La tecnica dei sovesci è una pratica tradizionale nella nostra coltura contadina, ma oggi possono essere utilizzate essenze diverse da quelle convenzionali (favino, orzo, lupino ecc.) con accresciute potenzialità nel migliorare fertilità e autoimmunità dell’agroecosistema. Tra queste è compresa la viola che libera acido metilsalicilico, la ruta, la Facelia e, più recentemente, numerose sperimentazioni hanno riguardato l’utilizzo di Brassicaceae (Juncea, Rucola, rafano ecc) che al momento dell’interramento liberano nel suolo isotiocianati  e di sorgo (Sudangrass) che contiene composti cianogenici quali l’acido prussico.

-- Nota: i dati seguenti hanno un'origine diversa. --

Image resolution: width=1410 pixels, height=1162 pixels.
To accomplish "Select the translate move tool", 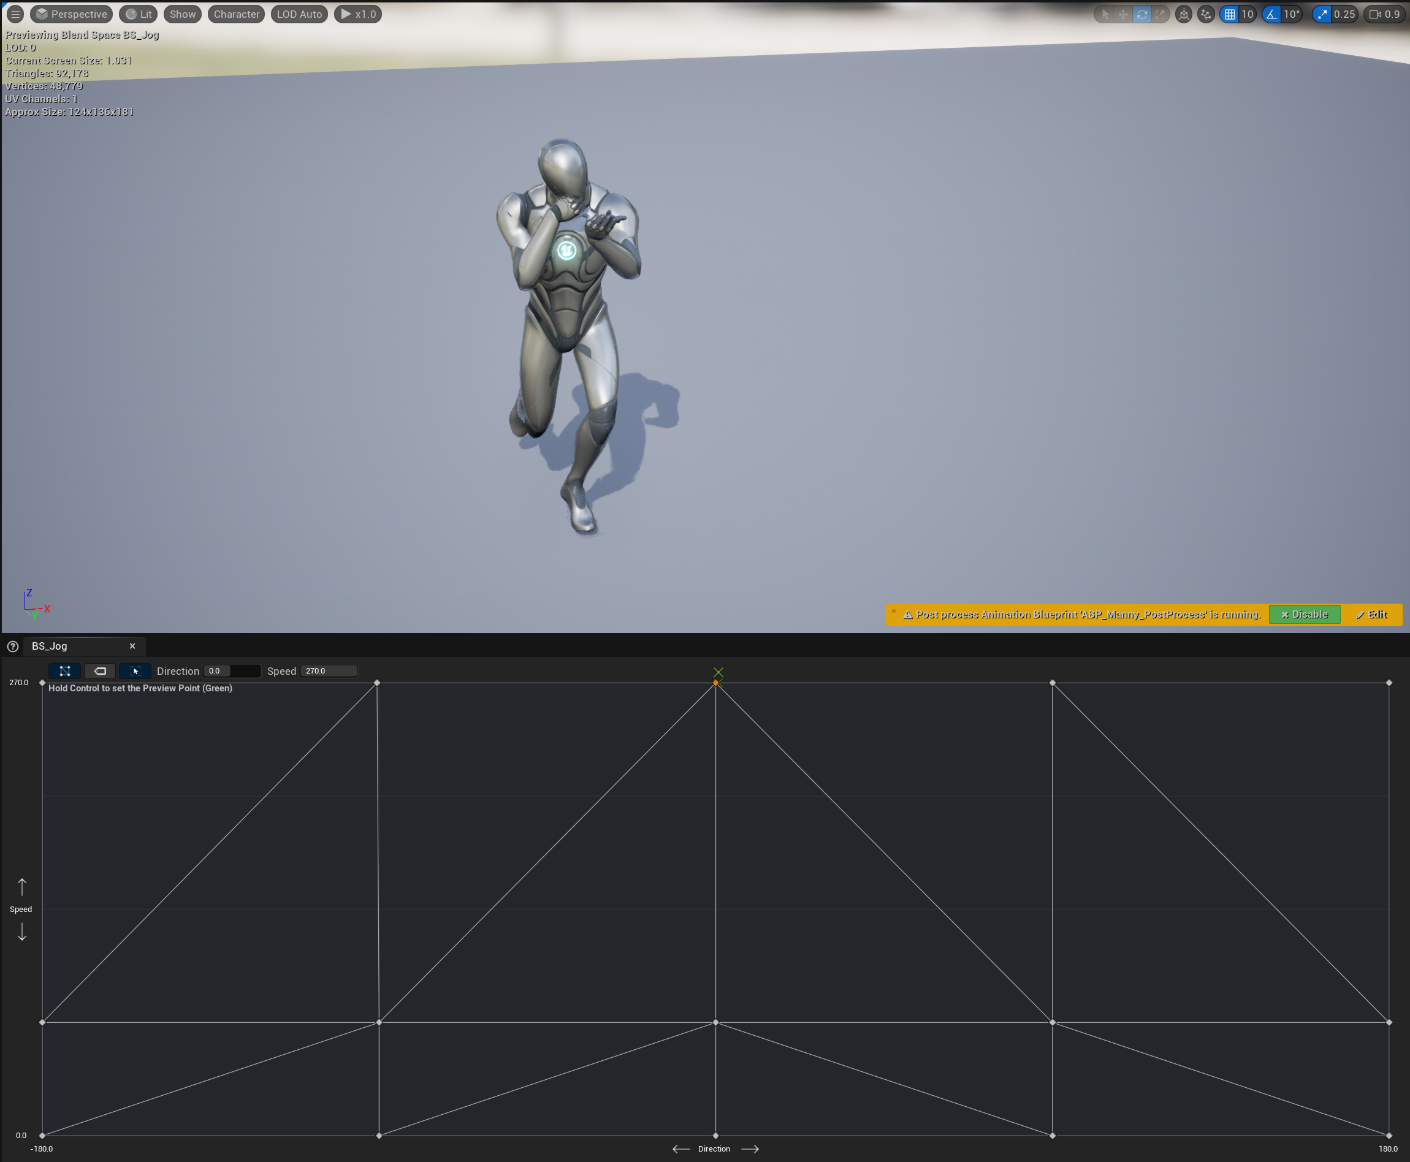I will pyautogui.click(x=1123, y=14).
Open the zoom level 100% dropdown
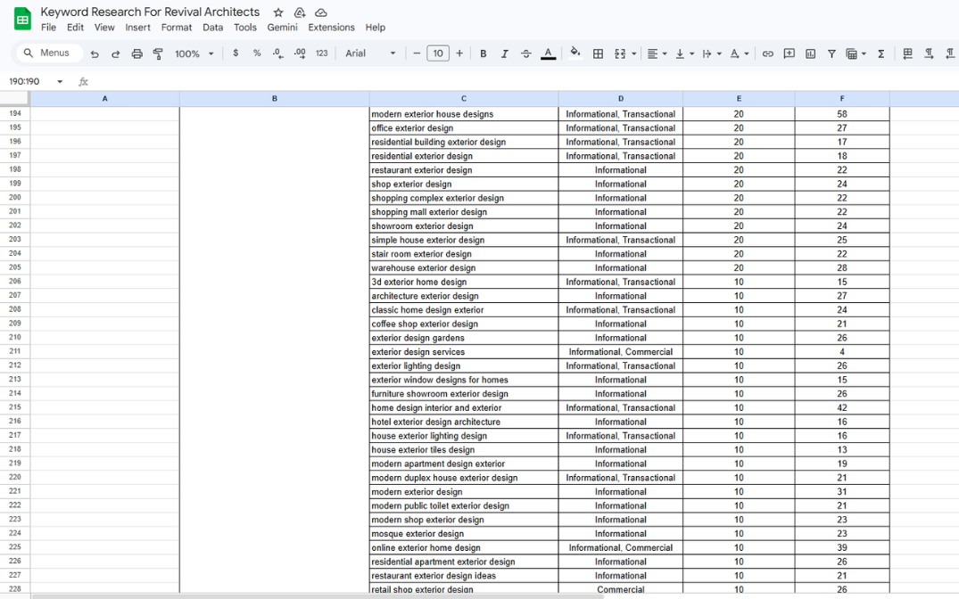This screenshot has width=959, height=599. click(194, 53)
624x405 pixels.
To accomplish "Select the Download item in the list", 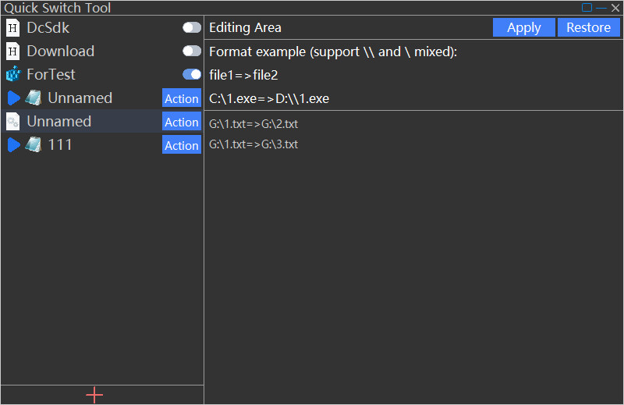I will coord(61,52).
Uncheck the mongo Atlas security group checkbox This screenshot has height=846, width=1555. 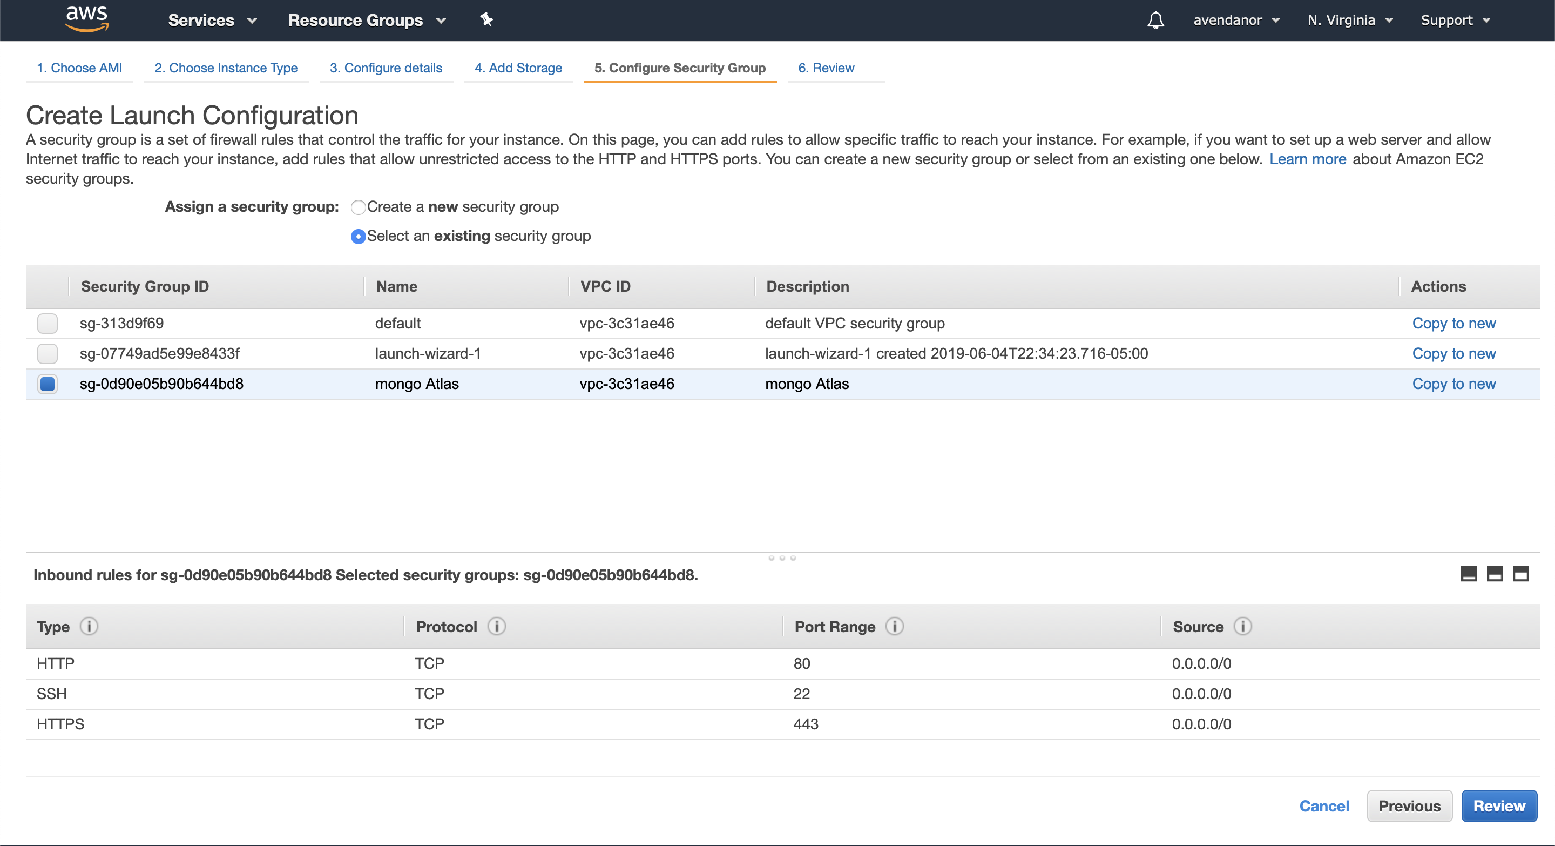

B) La coltivazione di piante come fonte di principi attivi che, trasformati in formulati dall’industria agrochimica, ritornano al mondo agricolo che li utilizza in alternativa ai tradizionali fitofarmaci di sintesi. Di questa categoria fanno parte piante coltivate per produrre estratti, infusi, oli essenziali, farine o simili, ivi compresa un’ampia gamma di essenze che però non sono coltivabili nelle condizioni climatiche italiane (quali l’olio di Neem, la Teofrasia, il Chrysantemum da cui si estrae il piretro, la Quassia, il Picrosma, la Ryania, le leguminose tropicali da cui si estrae il rotenone). Non sono state considerate nemmeno le molecole sintetizzate sulla base della formula chimica delle molecole naturali (come è avvenuto per il Callisto brevettato da Syngenta con potere erbicida e in generale per i principi attivi scoperti in Amazzonia e riprodotti per via sintetica). Alcune esperienze applicative sono in corso utilizzando farine di semi di Brassica carinata, e preparati a base di aglio e cipolla, peperoncino o nicotina.